SET EXERCISE: Copy the material from the line that has "contact (473, 2215)" through the line that has "Offre de soins (269, 45)", replacing "Urgences" with "Emergencies" and keeping everything else the same.

== == ==

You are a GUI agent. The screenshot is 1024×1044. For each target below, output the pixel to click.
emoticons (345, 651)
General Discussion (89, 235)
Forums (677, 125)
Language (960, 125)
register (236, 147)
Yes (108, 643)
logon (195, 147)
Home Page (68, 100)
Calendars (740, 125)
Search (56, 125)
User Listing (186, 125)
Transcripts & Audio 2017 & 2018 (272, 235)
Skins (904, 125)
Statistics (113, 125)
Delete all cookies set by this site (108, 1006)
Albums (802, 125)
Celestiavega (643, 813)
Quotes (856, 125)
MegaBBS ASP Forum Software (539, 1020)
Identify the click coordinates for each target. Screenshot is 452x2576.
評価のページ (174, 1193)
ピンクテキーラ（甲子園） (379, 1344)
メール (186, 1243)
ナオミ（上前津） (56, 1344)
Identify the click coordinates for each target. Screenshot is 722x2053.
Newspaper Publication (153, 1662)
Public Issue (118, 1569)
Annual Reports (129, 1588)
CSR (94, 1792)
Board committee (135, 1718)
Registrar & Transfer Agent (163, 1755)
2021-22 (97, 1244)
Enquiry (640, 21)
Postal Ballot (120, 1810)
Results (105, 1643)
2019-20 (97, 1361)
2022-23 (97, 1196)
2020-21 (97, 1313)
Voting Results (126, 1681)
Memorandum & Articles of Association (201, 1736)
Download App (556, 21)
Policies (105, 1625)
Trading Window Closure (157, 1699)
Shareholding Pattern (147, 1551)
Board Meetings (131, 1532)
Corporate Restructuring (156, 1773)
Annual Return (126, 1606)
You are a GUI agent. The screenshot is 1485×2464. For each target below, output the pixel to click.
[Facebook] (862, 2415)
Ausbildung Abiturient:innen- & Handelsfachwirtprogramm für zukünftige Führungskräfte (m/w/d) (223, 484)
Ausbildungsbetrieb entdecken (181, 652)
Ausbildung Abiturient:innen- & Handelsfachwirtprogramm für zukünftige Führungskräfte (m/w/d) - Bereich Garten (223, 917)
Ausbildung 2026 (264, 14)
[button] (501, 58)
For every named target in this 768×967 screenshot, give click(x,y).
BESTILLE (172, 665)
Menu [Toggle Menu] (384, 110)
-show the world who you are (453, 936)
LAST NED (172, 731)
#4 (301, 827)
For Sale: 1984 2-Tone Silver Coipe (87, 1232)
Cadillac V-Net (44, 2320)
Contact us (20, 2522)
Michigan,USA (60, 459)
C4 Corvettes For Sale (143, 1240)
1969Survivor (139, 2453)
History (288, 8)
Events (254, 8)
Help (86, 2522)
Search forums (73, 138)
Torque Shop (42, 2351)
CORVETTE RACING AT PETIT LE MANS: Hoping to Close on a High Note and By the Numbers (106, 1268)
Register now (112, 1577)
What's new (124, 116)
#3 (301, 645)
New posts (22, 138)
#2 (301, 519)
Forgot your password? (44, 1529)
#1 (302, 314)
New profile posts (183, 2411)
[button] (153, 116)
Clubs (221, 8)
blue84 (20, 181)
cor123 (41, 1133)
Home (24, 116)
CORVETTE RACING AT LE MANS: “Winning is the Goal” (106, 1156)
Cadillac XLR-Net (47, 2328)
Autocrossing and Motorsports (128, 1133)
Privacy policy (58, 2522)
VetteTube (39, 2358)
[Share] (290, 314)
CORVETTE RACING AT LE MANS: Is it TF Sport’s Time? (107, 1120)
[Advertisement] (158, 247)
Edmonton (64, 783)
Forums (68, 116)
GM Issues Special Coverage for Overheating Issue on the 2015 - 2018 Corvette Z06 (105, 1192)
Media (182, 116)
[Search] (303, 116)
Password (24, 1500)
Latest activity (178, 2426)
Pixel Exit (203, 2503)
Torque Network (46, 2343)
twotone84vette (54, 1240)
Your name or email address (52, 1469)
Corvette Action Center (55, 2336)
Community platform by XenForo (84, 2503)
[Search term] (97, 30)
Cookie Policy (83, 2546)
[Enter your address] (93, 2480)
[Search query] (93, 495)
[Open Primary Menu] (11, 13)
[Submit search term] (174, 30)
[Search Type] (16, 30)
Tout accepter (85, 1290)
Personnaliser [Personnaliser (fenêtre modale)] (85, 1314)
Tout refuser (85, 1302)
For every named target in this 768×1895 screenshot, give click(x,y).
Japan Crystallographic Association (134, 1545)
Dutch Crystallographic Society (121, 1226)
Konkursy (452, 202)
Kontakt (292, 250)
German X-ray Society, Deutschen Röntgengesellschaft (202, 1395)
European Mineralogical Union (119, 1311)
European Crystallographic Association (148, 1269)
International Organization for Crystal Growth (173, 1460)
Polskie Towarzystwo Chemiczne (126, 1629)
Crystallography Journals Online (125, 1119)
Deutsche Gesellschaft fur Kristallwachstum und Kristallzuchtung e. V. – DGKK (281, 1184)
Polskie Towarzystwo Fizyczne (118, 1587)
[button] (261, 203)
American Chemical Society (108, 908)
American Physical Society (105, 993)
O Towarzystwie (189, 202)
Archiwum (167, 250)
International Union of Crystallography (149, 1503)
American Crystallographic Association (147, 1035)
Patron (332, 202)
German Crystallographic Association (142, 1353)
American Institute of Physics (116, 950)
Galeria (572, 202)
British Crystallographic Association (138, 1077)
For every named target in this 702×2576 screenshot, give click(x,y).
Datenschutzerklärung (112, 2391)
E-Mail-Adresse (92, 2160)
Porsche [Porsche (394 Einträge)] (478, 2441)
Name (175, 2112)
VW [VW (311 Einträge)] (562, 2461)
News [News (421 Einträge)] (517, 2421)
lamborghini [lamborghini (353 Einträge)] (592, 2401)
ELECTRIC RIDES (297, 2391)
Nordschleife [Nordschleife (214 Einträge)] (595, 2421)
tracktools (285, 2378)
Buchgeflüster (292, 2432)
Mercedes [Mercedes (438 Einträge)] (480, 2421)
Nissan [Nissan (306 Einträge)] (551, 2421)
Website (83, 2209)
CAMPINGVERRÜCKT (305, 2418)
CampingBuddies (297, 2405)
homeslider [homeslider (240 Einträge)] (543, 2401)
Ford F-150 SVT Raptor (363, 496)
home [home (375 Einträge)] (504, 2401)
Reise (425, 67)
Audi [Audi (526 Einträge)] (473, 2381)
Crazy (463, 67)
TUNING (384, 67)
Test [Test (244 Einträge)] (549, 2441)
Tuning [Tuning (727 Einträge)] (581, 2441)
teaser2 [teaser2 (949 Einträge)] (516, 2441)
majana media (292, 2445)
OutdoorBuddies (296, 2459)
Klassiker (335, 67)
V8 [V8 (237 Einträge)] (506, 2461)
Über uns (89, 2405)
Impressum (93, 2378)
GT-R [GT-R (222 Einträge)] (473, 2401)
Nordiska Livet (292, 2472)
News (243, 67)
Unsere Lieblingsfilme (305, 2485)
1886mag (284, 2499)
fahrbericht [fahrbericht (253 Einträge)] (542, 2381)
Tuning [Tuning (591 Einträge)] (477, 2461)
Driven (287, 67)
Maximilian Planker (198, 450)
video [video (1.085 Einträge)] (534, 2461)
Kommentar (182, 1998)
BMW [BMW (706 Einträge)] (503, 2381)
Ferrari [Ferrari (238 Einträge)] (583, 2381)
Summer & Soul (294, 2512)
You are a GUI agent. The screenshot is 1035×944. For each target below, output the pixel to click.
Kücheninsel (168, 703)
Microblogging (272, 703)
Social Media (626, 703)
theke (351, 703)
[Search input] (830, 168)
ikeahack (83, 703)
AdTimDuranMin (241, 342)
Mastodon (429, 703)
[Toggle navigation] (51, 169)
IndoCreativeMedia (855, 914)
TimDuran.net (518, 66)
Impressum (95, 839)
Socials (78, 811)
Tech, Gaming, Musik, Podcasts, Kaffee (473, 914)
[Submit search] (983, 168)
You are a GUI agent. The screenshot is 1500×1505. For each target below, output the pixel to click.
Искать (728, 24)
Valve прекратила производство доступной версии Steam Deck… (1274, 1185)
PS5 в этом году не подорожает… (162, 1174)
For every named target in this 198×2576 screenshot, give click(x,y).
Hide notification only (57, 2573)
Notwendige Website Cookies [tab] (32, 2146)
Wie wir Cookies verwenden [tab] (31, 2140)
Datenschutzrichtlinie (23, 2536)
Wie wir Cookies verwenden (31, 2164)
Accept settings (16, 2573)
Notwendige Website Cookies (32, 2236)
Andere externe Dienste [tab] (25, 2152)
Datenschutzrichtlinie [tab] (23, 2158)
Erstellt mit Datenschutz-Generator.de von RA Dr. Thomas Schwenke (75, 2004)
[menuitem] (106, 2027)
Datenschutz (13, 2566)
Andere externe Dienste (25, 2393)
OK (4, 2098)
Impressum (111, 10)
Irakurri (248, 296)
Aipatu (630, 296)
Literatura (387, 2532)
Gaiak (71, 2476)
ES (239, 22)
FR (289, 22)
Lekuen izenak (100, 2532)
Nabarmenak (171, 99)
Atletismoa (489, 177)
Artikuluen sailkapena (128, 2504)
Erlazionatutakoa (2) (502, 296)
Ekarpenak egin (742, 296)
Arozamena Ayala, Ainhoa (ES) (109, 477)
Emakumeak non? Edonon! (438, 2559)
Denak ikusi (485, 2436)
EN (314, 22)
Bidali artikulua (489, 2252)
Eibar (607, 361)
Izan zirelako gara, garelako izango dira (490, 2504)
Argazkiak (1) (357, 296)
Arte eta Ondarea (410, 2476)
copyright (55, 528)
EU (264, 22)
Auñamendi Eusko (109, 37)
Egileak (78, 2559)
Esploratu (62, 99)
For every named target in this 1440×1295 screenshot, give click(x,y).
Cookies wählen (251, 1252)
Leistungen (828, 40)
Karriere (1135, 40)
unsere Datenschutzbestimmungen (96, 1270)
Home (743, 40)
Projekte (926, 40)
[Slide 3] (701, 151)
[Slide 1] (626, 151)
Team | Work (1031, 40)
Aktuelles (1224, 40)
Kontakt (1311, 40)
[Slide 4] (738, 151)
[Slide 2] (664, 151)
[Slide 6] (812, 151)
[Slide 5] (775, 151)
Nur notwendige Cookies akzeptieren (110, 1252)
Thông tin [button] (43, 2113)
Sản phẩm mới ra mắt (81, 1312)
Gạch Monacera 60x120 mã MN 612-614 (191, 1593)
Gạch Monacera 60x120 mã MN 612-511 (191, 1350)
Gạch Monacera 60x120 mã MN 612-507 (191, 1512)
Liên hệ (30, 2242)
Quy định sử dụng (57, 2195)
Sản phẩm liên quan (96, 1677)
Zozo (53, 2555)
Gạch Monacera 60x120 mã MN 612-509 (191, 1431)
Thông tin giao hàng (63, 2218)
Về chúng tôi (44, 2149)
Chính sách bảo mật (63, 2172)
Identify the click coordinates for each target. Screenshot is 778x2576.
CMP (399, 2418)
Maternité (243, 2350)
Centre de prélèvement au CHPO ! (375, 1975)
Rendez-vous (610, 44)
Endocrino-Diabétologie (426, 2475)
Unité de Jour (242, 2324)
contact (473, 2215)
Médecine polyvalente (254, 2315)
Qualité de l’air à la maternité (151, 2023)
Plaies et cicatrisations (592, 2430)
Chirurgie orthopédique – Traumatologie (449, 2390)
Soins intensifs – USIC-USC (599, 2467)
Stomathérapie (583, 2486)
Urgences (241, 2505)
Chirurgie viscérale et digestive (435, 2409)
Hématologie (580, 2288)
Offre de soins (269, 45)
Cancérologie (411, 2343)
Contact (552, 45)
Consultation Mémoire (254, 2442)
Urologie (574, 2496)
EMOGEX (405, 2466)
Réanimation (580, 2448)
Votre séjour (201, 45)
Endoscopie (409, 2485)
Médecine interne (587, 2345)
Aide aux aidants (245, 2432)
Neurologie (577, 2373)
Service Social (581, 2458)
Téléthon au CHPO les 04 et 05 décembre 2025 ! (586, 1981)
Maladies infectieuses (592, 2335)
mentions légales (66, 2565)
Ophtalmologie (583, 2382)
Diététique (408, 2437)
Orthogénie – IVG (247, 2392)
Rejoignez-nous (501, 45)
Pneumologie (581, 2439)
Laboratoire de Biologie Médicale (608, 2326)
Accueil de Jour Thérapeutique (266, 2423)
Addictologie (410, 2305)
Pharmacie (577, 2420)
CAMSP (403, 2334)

== == ==

FINAL ANSWER:
contact (473, 2215)
Médecine polyvalente (254, 2315)
Qualité de l’air à la maternité (151, 2023)
Plaies et cicatrisations (592, 2430)
Chirurgie orthopédique – Traumatologie (449, 2390)
Soins intensifs – USIC-USC (599, 2467)
Stomathérapie (583, 2486)
Emergencies (241, 2505)
Chirurgie viscérale et digestive (435, 2409)
Hématologie (580, 2288)
Offre de soins (269, 45)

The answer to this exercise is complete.